* **Excerpt provided**
▽

THIRD AMENDMENT TO RESTATED CREDIT AGREEMENT
THIS DOCUMENT is entered into to be effective as of January 30, 1998,
between KANEB PIPE LINE OPERATING PARTNERSHIP, a Delaware limited partnership
('BORROWER'), Lenders, and CHASE BANK OF TEXAS, NATIONAL ASSOCIATION (formerly
known as Texas Commerce Bank National Association, ('AGENT') as Agent for
Lenders.
Borrower, Agent, and Lenders are party to the Restated Credit Agreement
(as amended through the date of this document and as further renewed, extended,
amended, and restated, the ('CREDIT AGREEMENT') dated as of December 22, 1994
providing for a $15,000,000 revolving credit facility (the 'REVOLVING FACILITY')
and the issuance of letters of credit up to an aggregate face amount of
$4,118,000. Borrower, Agent, and Lenders have agreed, upon the following terms
and conditions, to amend the Credit Agreement to provide for (a) an extension of
the stated date of maturity for the Revolving Facility, (b) an increase in the
maximum amount available under the Revolving Facility, and (c) modification of
certain pricing terms. Accordingly, for adequate and sufficient consideration,
Borrower, Agent, and Lenders agree as follows:
1. TERMS AND REFERENCES. Unless otherwise stated in this document, terms
defined in the Credit Agreement have the same meanings when used in
this document.
2. AMENDMENT TO CREDIT AGREEMENT. The Credit Agreement is amended as
follows:
(A) CLAUSE (B) in the definition of LIBOR RATE in SECTION 1 is amended as
follows:
(b) A margin of interest that, for any day, is determined on
the basis of the ratio of the KPP Companies consolidated Funded Debt
to EBITDA, as follows:
RATIO OF FUNDED DEBT TO EBITDA MARGIN
3.00 to 1.00 or more 0.875%
Less than 3.00 to 1.00, but 2.50 to 1.00 or more 0.625%
Less than 2.50 to 1.00, but 2.00 to 1.00 or more 0.500%
Less than 2.00 0.375%
For purposes of calculating that ratio, EBITDA is calculated
for the KPP Companies' most recently-completed-four-fiscal quarters,
and Funded Debt is determined as of the day the margin of interest is
determined. EBITDA is determined from the Current Financials and
related Compliance Certificate then most recently delivered to Agent,
effective as of the date received by Agent. If Borrower fails to timely
furnish to Agent any Financial Statements and related Compliance
Certificates required by this agreement, then the margin of 1.125%
shall apply and remain in effect until Borrower furnishes them to
Agent.
(B) SECTION 1.1 is further amended by entirely amending the definition of
STATED TERMINATION DATE, as follows: STATED TERMINATION DATE means
January 31, 2001.

△

* **Required actions**
#1 Based on the credit agreement amendment, say whether each statement agrees with it. Answer yes or no for each, quoting the words that decide it. (a) The revolving credit facility is for $15,000,000. (b) A ratio of Funded Debt to EBITDA of 3.00 to 1.00 or more carries a margin of 0.625%. (c) The Stated Termination Date is set as January 31, 2001.
#2 Resume the credit agreement amendment after its final sentence, continuing it in the same style.
The records are not needed for any of this.

* **Material**
▽

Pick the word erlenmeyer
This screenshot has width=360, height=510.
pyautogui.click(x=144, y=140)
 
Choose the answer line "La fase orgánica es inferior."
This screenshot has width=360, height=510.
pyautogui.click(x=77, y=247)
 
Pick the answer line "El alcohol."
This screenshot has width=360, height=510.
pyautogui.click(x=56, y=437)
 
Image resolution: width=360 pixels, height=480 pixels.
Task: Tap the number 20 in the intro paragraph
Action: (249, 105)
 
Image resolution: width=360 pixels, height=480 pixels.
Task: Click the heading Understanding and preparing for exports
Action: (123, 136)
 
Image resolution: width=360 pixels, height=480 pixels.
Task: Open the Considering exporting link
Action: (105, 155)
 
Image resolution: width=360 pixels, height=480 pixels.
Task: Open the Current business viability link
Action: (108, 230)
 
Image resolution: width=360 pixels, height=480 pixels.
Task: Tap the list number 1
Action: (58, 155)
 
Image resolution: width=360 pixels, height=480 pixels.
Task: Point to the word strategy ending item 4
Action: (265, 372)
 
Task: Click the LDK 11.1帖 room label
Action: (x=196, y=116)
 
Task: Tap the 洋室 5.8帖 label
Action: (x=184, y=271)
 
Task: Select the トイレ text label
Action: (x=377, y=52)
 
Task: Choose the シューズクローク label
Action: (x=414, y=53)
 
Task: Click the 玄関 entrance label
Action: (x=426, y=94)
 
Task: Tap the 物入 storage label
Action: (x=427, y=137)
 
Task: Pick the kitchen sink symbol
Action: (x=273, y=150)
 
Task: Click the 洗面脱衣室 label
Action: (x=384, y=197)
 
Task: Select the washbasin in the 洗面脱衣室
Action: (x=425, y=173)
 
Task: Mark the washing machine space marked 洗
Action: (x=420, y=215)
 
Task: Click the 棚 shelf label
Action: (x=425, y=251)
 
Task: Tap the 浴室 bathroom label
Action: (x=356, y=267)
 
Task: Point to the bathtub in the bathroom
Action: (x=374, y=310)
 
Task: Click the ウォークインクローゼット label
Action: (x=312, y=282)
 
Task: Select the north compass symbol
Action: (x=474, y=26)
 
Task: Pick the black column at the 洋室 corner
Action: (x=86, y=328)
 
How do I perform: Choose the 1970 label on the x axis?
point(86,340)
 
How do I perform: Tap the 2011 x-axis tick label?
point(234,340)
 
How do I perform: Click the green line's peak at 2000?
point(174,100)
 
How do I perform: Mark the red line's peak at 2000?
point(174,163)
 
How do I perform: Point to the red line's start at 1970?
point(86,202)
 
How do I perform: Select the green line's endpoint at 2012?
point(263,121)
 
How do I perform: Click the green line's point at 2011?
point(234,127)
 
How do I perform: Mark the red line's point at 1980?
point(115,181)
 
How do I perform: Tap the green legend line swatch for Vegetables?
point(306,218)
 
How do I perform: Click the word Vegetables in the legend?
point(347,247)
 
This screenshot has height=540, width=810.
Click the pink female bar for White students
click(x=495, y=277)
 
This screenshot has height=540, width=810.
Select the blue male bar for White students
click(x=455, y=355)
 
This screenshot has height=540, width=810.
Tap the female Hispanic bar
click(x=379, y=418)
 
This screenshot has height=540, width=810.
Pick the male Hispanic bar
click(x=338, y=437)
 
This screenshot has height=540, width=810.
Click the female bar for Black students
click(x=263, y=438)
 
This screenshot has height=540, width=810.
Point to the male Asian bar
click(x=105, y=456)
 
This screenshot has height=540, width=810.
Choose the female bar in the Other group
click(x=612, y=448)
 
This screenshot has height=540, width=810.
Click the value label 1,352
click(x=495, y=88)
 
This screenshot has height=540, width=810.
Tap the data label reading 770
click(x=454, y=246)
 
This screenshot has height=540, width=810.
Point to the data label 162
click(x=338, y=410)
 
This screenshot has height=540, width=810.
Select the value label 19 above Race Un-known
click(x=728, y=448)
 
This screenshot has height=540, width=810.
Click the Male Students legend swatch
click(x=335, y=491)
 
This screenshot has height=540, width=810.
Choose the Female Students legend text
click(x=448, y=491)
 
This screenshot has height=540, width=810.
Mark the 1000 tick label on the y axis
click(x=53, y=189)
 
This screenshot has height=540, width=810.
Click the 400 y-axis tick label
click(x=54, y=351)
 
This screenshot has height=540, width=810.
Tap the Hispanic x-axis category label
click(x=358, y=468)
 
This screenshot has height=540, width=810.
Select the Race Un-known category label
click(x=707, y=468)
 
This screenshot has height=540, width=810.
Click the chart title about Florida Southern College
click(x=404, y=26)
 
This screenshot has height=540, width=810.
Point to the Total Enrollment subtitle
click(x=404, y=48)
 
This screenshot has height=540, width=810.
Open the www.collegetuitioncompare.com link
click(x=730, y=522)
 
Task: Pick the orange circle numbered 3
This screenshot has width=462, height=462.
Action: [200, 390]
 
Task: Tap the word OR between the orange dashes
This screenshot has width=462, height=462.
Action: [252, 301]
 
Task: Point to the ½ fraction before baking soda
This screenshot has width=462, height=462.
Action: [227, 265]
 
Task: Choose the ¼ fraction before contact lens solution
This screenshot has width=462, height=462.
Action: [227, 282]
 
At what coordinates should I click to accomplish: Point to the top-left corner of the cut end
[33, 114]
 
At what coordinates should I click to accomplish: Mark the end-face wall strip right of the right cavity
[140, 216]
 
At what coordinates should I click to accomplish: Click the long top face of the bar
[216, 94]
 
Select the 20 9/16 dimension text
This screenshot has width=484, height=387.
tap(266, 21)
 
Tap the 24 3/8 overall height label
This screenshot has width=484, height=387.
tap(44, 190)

△

* **Answers provided**
#1
(a) Yes: "providing for a $15,000,000 revolving credit facility"
(b) No: "3.00 to 1.00 or more 0.875%"
(c) Yes: "STATED TERMINATION DATE means January 31, 2001"

#2
(C) SECTION 2.1(B) is entirely amended, as follows:
(b) the Principal Debt (other than for payments under LCs) may
never exceed $25,000,000,
(D) SECTION 4.3 is entirely amended, as follows:
4.3 Commitment Fee. Borrower shall pay to Agent for the
account of Lenders (based on their respective Commitment Percentages) a
commitment fee, payable as it accrues from the date of this agreement
as of the last day of each February, May, August, and November
(commencing February 28, 1998), and on the Termination Date, equal to
the Applicable Percentage (per annum) of the amount by which (a) the
total Commitments exceeds (b) the average-daily Commitment Usage,
determined for the calendar quarter (or portion of a calendar quarter
commencing on the date of this agreement or ending on the Termination
Date) preceding and including the date it is due.
For purposes of this SECTION 4.3, the term, 'APPLICABLE
PERCENTAGE' means, for any day, a commitment fee percentage subject to
adjustment (upwards or downwards, as appropriate), based on the ratio
of the KPP Companies' Funded Debt to EBITDA, as follows:
RATIO OF FUNDED DEBT TO EBITDA PERCENTAGE
Greater than 2.50 to 1.00 0.20%
Less than or equal to 2.50 to 1.00 0.15%
For purposes of calculating that ratio, EBITDA is calculated
for the KPP Companies' most recently-completed-four-fiscal quarters,
and Funded Debt is determined as of the day the commitment fee is due.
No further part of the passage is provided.